Operation Sphinx: Ferdinand von Schirach bleibt in seinem zweiten Roman der Schuldfrage treu.

          So spricht Büchners Danton: „Wir wissen wenig voneinander. Wir sind Dickhäuter, wir strecken die Hände nacheinander aus, aber es ist vergebliche Mühe, wir reiben nur das grobe Leder aneinander ab – wir sind sehr einsam.“ Das war 1835.

          Hannes Hintermeier

          Redakteur im Feuilleton, zuständig für „Neue Sachbücher“.

          Heute, in Ferdinand von Schirachs zweitem Roman „Tabu“, klingt das so: „,Menschen können sich ändern‘, sagte Sofia. ,Ach kommen Sie, solche Sätze sagt James Stewart in seinen Filmen. Nein, Menschen ändern sich nicht, das gibt es nur in Romanen. Wir stehen nebeneinander, wir berühren uns kaum. Es gibt keine Entwicklung. Wir erleben etwas, vielleicht geht es gut, vielleicht geht es schief. Nur als Schauspieler werden wir besser. Wir lernen zu verbergen, wer wir wirklich sind‘, sagte Biegler.“

          Traumatisierende Tiefschläge

          Biegler, das ist der Berliner Rechtsanwalt, der Sofias Lebensgefährten Sebastian von Eschburg vor Gericht verteidigt. Der Fotograf und Installationskünstler ist angeklagt, eine Frau ermordet und die Leiche spurlos entsorgt zu lassen. Die Szene steht schon ziemlich am Ende der Geschichte, die in vier Farbkapiteln, „Grün“, „Rot“, „Blau“ und „Weiß“, erzählt wird – getreu der Farbenlehre von Helmholtz, der zufolge die Mischung der ersten drei Farben als Weiß erscheint. Der Satz ist dem Roman als Motto vorangestellt.

          Drei Farben Blues: Im ersten Kapitel sehen wir Kindheit und Jugend des Angeklagten. Ein maroder Landsitz an einem bayerischen See, man trudelt der Pleite entgegen. Die Adelsfamilie ist kraftlos und ausgelaugt – eine gefühlskalte Pferdenärrin als Mutter, ein trunksüchtiger Jäger als Vater, ein kaltes Internat in den Schweizer Bergen, in das man den Knaben steckt. Der ist – wie sein Erfinder – Synästhetiker, das heißt, er sieht und empfindet Gegenstände und Menschen in einem jeweils nur ihm sichtbaren Farbkleid. Die Haut des Vaters ist grünblau, die der Mutter farblos.

          Als wäre das nicht genug der Bürde, hält das Leben für den Jungen Sebastian noch weitere Tiefschläge bereit, die ihn endgültig traumatisieren.
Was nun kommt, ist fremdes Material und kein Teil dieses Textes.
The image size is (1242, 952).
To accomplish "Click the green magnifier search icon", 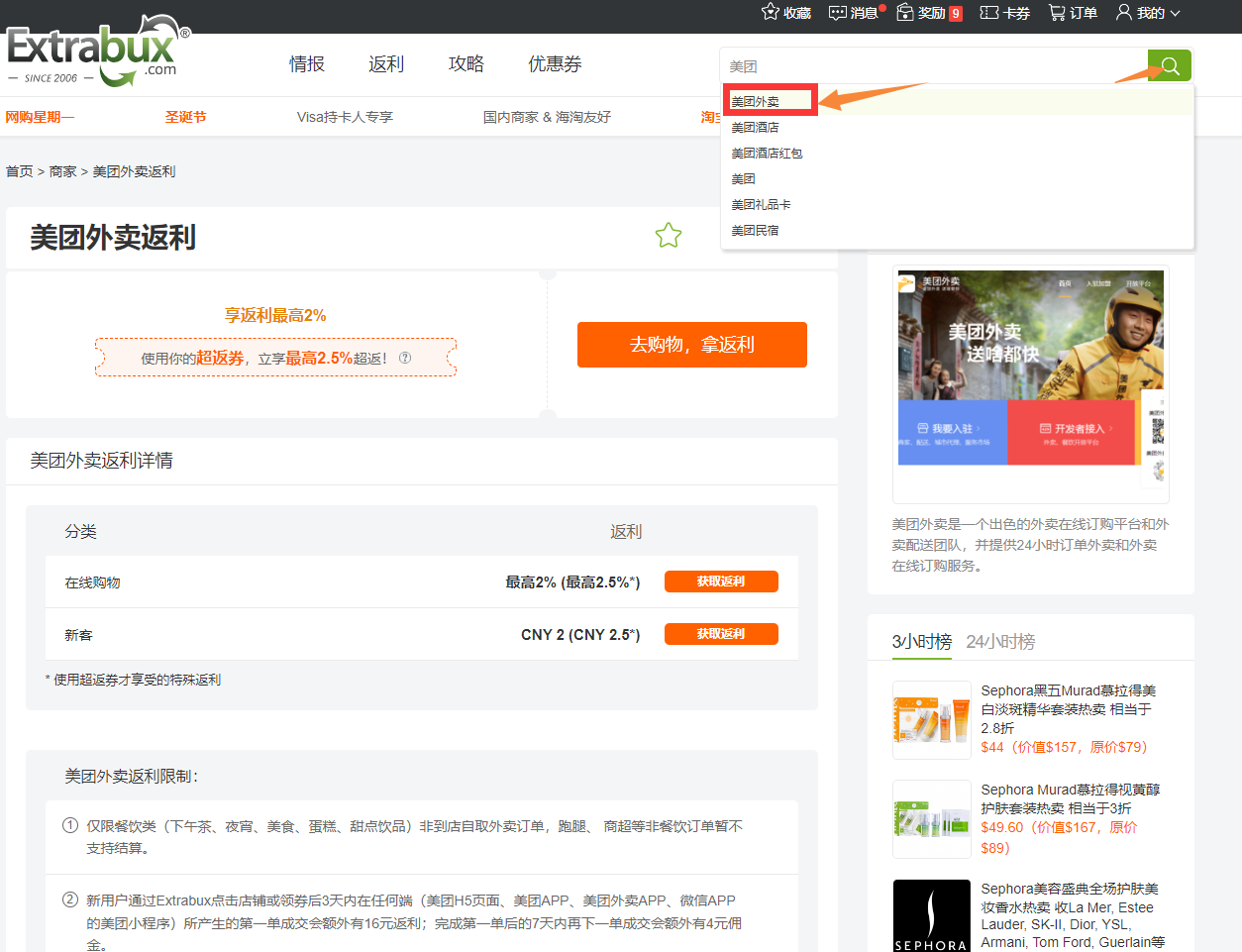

Bilder vom Ausweiden eines Rehs lassen ihn nicht los; der Vater erschießt sich mit einer Schrotflinte, die Mutter verkauft das Haus am See, nimmt sich einen Geliebten, der Sebastian ohrfeigt. Im Internat wird er immer seltsamer, führt laute Selbstgespräche. Visuelle Halluzinationen lautet die Diagnose.

          Instabile sprachliche Register

          Der Bruch mit der Mutter ist unausweichlich. Nach dem Abitur geht Eschburg nach Berlin, wird von einem berühmten Fotografen ausgebildet. Schon mit 25 Jahren ist er etabliert, porträtiert die Reichen und Schönen, ist Spezialist für Aktfotografie. Schuld ist das Thema, über das er nicht hinwegkommt. Auch nicht, als er anfängt, mit pornographischen Inszenierungen – etwa einer Variation auf Goyas nackte und bekleidete Maja – seiner Welt die Wahrheit zu entreißen. Stattdessen entgleitet sie ihm.

          Er begegnet einer ominösen Ukrainerin namens Senja Finks, die sich angeblich mit Gewalt aus den Klauen von Sexsklavenhändlern befreit hat. Später, beim Prozess, wird sich zeigen, dass es diese Frau vielleicht gar nicht gegeben hat, dass Eschburg auf seinem Weg in die internationale Kunstkarriere die Bodenhaftung verloren hat.